I've been a student at University of the Pacific since Fall of 2013, and while I have always been relatively active on campus, it's only now, in my second-to-last year of my undergraduate degree that I am pursuing a social Greek organization.
In Fall of 2013, I officially began courses at my top choice university. Unfortunately, two weeks later, I was hospitalized and diagnosed with Stage II Hodgkin's Lymphoma, forcing me to put my education off for a year. You can read more about that struggle here and here. When I came back in Fall of 2014, I was different, and my actual education took a backseat to having the "college experience." I wanted to be social, as I hadn't been so for the last year. The result of my poor decisions? I failed two classes and started off my college career with a horrid GPA.

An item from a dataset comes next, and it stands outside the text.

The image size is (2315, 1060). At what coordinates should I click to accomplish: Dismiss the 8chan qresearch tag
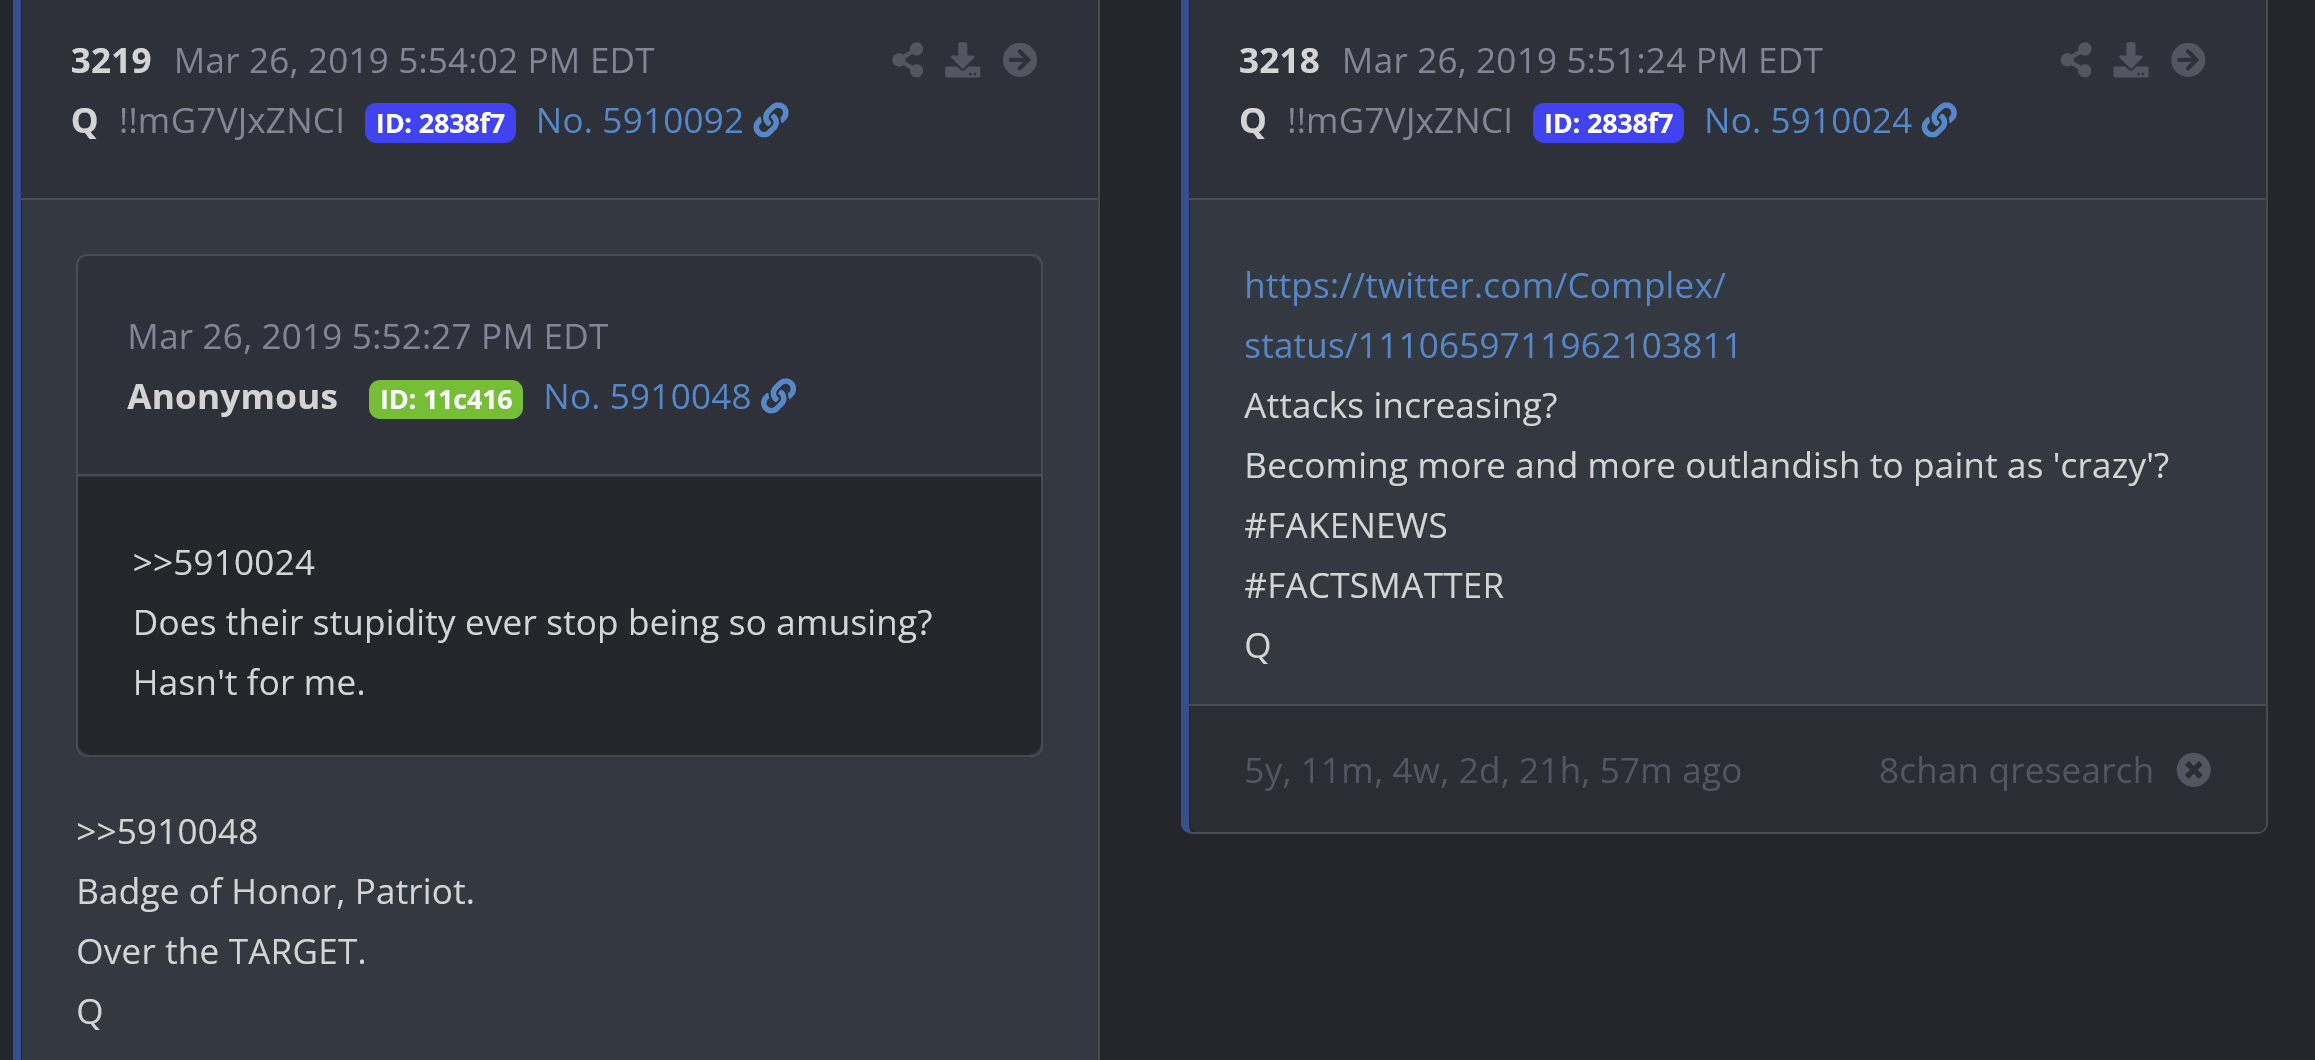pyautogui.click(x=2194, y=770)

That poor GPA meant two things: I was at risk of being booted out of college, and I couldn't join any organizations on campus, most of which required a GPA of 2.5 and higher. So even when I met many women of the social Greek organizations at Pacific, even when I heard of their philanthropies, and even when I fell head-over-heels in love with Tri-Delta, I was not able to pursue them. Until this semester.
Now, all of the organizations on campus have their merits, and all of them are wonderful, beautiful places that serve as home for many wonderful people, but I did choose Tri-Delta for a few different reasons, which I want to elaborate on further.
As I got to know some of the people in my classes, I realized that a lot of them were in social organizations on campus. I became very good friends with a couple of women from Tri-Delta my very first semester on campus, and all of them were very friendly and helpful. That semester was rough on me for many reasons, namely that the university habitually treated me like a freshman socially, but a sophomore educationally, and I was often left to fend for myself. The women I met from the social sororities were adept at lending a hand and helping me to find my way around campus.
This later led to invitations to the house for meals, and I realized very quickly that not only were all of the members very inviting and friendly, but that I never felt uncomfortable in the house. I always felt welcome, not just by the women of the house, but also by the very atmosphere of the house. It felt like I could simply move in and be extremely happy there.
Then, I learned about their philanthropy, St. Jude's Children's Research Hospital. For those of you who aren't aware, St. Jude's is one of the world's premier pediatric cancer research centers, whose main mission is to find cures for childhood cancers. For obvious reasons, St. Jude's is very near and dear to my heart. While I was never treated there, their research helps to provide the cure that rid me of cancer. Their hard work and research is imperative to putting an end to needless deaths from one of the most awful diseases a person can develop.
There are so many stereotypes surrounding social sororities and fraternities, most of which are negative and many of which are blatantly untrue in modern society. One of the usually-positive stereotypes of social sororities is the irrevocable bond of sisterhood that comes with becoming a member. I had the tendency to disregard most of these stereotypes, as I wanted to start from scratch and form my own opinions about the women and the atmosphere. However, the theory that there is an immediate bond with your sisters is absolutely true for me.
I didn't pursue Tri-Delta with the thought of sisterhood and friendship, but I absolutely found it. Amidst my pledge class, I've found a family, and among my soon-to-be sisters, I've found a home away from home. I'm undeniably excited to be pledging for a sorority I love with women I love, and that's really more than I could ask for.